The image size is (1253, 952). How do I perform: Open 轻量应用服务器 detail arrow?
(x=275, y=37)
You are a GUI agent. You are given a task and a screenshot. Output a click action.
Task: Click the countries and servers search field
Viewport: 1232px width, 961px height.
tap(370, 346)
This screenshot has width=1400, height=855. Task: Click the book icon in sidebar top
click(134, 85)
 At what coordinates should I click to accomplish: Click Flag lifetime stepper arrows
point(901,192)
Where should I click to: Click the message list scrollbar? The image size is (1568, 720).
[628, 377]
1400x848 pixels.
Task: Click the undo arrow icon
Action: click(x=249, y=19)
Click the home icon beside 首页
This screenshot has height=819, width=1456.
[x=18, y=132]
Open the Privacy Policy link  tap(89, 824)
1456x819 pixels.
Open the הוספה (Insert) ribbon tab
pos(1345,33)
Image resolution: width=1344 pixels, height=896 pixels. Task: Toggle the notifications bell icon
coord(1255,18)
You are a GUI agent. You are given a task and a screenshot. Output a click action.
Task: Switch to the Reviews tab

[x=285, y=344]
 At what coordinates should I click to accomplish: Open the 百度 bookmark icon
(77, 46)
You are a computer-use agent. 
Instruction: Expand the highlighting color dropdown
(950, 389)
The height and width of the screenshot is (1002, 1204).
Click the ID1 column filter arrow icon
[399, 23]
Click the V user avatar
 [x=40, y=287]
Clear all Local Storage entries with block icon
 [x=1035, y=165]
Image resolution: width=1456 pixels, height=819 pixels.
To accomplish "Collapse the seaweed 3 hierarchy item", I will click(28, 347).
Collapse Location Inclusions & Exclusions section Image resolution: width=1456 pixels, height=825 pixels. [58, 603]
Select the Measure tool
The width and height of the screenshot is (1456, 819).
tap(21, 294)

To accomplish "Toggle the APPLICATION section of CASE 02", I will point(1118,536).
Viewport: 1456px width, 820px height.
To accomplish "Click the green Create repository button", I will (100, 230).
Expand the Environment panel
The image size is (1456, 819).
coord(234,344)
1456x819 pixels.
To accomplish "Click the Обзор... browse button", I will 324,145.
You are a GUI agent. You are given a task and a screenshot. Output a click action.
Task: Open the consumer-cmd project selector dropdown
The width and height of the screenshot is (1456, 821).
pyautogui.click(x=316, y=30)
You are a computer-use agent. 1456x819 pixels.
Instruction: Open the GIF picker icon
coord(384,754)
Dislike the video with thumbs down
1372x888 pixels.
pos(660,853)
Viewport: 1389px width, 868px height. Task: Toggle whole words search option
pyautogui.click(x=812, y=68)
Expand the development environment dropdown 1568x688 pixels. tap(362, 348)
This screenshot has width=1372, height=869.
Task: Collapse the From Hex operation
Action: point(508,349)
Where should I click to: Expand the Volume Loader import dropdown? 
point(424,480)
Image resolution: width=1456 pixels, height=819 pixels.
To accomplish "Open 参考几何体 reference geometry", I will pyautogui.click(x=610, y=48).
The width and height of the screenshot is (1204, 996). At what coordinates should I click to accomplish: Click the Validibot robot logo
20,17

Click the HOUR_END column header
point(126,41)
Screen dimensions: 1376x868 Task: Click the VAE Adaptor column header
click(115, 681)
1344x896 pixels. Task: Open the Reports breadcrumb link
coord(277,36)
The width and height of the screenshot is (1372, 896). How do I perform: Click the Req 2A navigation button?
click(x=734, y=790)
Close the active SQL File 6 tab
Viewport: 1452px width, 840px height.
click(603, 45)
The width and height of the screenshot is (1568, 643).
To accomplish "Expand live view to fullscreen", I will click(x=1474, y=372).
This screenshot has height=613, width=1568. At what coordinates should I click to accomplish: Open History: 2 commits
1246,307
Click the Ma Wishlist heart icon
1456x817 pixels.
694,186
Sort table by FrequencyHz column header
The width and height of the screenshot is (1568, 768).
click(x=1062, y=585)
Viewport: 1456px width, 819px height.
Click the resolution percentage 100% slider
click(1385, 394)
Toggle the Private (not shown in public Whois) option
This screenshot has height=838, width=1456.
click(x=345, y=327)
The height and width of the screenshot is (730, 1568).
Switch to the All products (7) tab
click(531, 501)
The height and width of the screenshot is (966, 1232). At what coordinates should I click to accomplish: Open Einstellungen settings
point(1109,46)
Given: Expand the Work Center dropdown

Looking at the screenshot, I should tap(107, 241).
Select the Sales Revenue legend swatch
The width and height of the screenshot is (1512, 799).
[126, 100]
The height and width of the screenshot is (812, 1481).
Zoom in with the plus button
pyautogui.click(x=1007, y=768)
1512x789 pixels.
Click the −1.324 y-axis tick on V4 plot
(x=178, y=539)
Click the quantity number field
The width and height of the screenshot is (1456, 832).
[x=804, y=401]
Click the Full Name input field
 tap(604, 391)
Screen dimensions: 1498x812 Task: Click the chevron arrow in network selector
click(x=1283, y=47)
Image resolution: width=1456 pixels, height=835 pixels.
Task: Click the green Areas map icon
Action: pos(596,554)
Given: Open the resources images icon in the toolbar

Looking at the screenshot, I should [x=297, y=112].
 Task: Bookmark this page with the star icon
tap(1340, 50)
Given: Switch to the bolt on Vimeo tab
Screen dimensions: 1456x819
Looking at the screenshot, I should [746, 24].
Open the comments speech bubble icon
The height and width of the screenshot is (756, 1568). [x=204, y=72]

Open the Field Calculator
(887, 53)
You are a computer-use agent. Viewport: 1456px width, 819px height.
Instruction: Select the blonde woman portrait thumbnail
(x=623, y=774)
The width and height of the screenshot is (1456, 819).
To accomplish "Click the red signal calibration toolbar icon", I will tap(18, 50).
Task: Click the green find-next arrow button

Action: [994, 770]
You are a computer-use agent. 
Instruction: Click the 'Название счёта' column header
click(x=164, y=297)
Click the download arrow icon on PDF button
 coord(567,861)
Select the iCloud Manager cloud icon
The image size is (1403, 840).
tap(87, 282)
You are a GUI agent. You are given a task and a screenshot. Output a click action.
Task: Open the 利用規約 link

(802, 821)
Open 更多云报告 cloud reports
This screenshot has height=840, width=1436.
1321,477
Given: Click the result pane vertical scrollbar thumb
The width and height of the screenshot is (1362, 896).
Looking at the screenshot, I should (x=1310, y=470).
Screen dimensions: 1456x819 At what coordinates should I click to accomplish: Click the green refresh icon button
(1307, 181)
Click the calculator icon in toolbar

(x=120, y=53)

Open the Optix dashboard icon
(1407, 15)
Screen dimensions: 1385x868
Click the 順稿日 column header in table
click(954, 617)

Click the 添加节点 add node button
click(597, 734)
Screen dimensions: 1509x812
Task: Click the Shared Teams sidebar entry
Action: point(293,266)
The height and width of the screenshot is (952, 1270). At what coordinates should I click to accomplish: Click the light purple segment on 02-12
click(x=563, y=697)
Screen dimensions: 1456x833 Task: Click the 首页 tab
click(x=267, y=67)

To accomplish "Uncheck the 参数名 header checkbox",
+ + +
EXERCISE REQUIREMENTS: Please output the entries above, every line exactly as it reads.

EXERCISE ANSWER:
The image size is (1253, 952). How do I perform: Open 轻量应用服务器 detail arrow?
(x=275, y=37)
You are a GUI agent. You are given a task and a screenshot. Output a click action.
Task: Click the countries and servers search field
Viewport: 1232px width, 961px height.
tap(370, 346)
This screenshot has width=1400, height=855. Task: Click the book icon in sidebar top
click(134, 85)
 At what coordinates should I click to accomplish: Click Flag lifetime stepper arrows
point(901,192)
Where should I click to: Click the message list scrollbar? The image size is (1568, 720).
[628, 377]
1400x848 pixels.
Task: Click the undo arrow icon
Action: click(x=249, y=19)
Click the home icon beside 首页
This screenshot has height=819, width=1456.
[x=18, y=132]
Open the Privacy Policy link  tap(89, 824)
1456x819 pixels.
Open the הוספה (Insert) ribbon tab
pos(1345,33)
Image resolution: width=1344 pixels, height=896 pixels. Task: Toggle the notifications bell icon
coord(1255,18)
You are a GUI agent. You are given a task and a screenshot. Output a click action.
Task: Switch to the Reviews tab

[x=285, y=344]
 At what coordinates should I click to accomplish: Open the 百度 bookmark icon
(77, 46)
You are a computer-use agent. 
Instruction: Expand the highlighting color dropdown
(950, 389)
The height and width of the screenshot is (1002, 1204).
Click the ID1 column filter arrow icon
[399, 23]
Click the V user avatar
 [x=40, y=287]
Clear all Local Storage entries with block icon
 [x=1035, y=165]
Image resolution: width=1456 pixels, height=819 pixels.
To accomplish "Collapse the seaweed 3 hierarchy item", I will click(28, 347).
Collapse Location Inclusions & Exclusions section Image resolution: width=1456 pixels, height=825 pixels. [58, 603]
Select the Measure tool
The width and height of the screenshot is (1456, 819).
tap(21, 294)

To accomplish "Toggle the APPLICATION section of CASE 02", I will point(1118,536).
Viewport: 1456px width, 820px height.
To accomplish "Click the green Create repository button", I will (100, 230).
Expand the Environment panel
The image size is (1456, 819).
coord(234,344)
1456x819 pixels.
To accomplish "Click the Обзор... browse button", I will 324,145.
You are a GUI agent. You are given a task and a screenshot. Output a click action.
Task: Open the consumer-cmd project selector dropdown
The width and height of the screenshot is (1456, 821).
pyautogui.click(x=316, y=30)
You are a computer-use agent. 1456x819 pixels.
Instruction: Open the GIF picker icon
coord(384,754)
Dislike the video with thumbs down
1372x888 pixels.
pos(660,853)
Viewport: 1389px width, 868px height. Task: Toggle whole words search option
pyautogui.click(x=812, y=68)
Expand the development environment dropdown 1568x688 pixels. tap(362, 348)
This screenshot has width=1372, height=869.
Task: Collapse the From Hex operation
Action: point(508,349)
Where should I click to: Expand the Volume Loader import dropdown? 
point(424,480)
Image resolution: width=1456 pixels, height=819 pixels.
To accomplish "Open 参考几何体 reference geometry", I will pyautogui.click(x=610, y=48).
The width and height of the screenshot is (1204, 996). At what coordinates should I click to accomplish: Click the Validibot robot logo
20,17

Click the HOUR_END column header
point(126,41)
Screen dimensions: 1376x868 Task: Click the VAE Adaptor column header
click(115, 681)
1344x896 pixels. Task: Open the Reports breadcrumb link
coord(277,36)
The width and height of the screenshot is (1372, 896). How do I perform: Click the Req 2A navigation button?
click(x=734, y=790)
Close the active SQL File 6 tab
Viewport: 1452px width, 840px height.
click(603, 45)
The width and height of the screenshot is (1568, 643).
To accomplish "Expand live view to fullscreen", I will click(x=1474, y=372).
This screenshot has height=613, width=1568. At what coordinates should I click to accomplish: Open History: 2 commits
1246,307
Click the Ma Wishlist heart icon
1456x817 pixels.
694,186
Sort table by FrequencyHz column header
The width and height of the screenshot is (1568, 768).
click(x=1062, y=585)
Viewport: 1456px width, 819px height.
Click the resolution percentage 100% slider
click(1385, 394)
Toggle the Private (not shown in public Whois) option
This screenshot has height=838, width=1456.
click(x=345, y=327)
The height and width of the screenshot is (730, 1568).
Switch to the All products (7) tab
click(531, 501)
The height and width of the screenshot is (966, 1232). At what coordinates should I click to accomplish: Open Einstellungen settings
point(1109,46)
Given: Expand the Work Center dropdown

Looking at the screenshot, I should tap(107, 241).
Select the Sales Revenue legend swatch
The width and height of the screenshot is (1512, 799).
[126, 100]
The height and width of the screenshot is (812, 1481).
Zoom in with the plus button
pyautogui.click(x=1007, y=768)
1512x789 pixels.
Click the −1.324 y-axis tick on V4 plot
(x=178, y=539)
Click the quantity number field
The width and height of the screenshot is (1456, 832).
[x=804, y=401]
Click the Full Name input field
 tap(604, 391)
Screen dimensions: 1498x812 Task: Click the chevron arrow in network selector
click(x=1283, y=47)
Image resolution: width=1456 pixels, height=835 pixels.
Task: Click the green Areas map icon
Action: pos(596,554)
Given: Open the resources images icon in the toolbar

Looking at the screenshot, I should [x=297, y=112].
 Task: Bookmark this page with the star icon
tap(1340, 50)
Given: Switch to the bolt on Vimeo tab
Screen dimensions: 1456x819
Looking at the screenshot, I should [746, 24].
Open the comments speech bubble icon
The height and width of the screenshot is (756, 1568). [x=204, y=72]

Open the Field Calculator
(887, 53)
You are a computer-use agent. Viewport: 1456px width, 819px height.
Instruction: Select the blonde woman portrait thumbnail
(x=623, y=774)
The width and height of the screenshot is (1456, 819).
To accomplish "Click the red signal calibration toolbar icon", I will tap(18, 50).
Task: Click the green find-next arrow button

Action: [994, 770]
You are a computer-use agent. 
Instruction: Click the 'Название счёта' column header
click(x=164, y=297)
Click the download arrow icon on PDF button
 coord(567,861)
Select the iCloud Manager cloud icon
The image size is (1403, 840).
tap(87, 282)
You are a GUI agent. You are given a task and a screenshot. Output a click action.
Task: Open the 利用規約 link

(802, 821)
Open 更多云报告 cloud reports
This screenshot has height=840, width=1436.
1321,477
Given: Click the result pane vertical scrollbar thumb
The width and height of the screenshot is (1362, 896).
Looking at the screenshot, I should (x=1310, y=470).
Screen dimensions: 1456x819 At what coordinates should I click to accomplish: Click the green refresh icon button
(1307, 181)
Click the calculator icon in toolbar

(x=120, y=53)

Open the Optix dashboard icon
(1407, 15)
Screen dimensions: 1385x868
Click the 順稿日 column header in table
click(954, 617)

Click the 添加节点 add node button
click(597, 734)
Screen dimensions: 1509x812
Task: Click the Shared Teams sidebar entry
Action: point(293,266)
The height and width of the screenshot is (952, 1270). At what coordinates should I click to accomplish: Click the light purple segment on 02-12
click(x=563, y=697)
Screen dimensions: 1456x833 Task: Click the 首页 tab
click(x=267, y=67)

To accomplish "Uncheck the 参数名 header checkbox",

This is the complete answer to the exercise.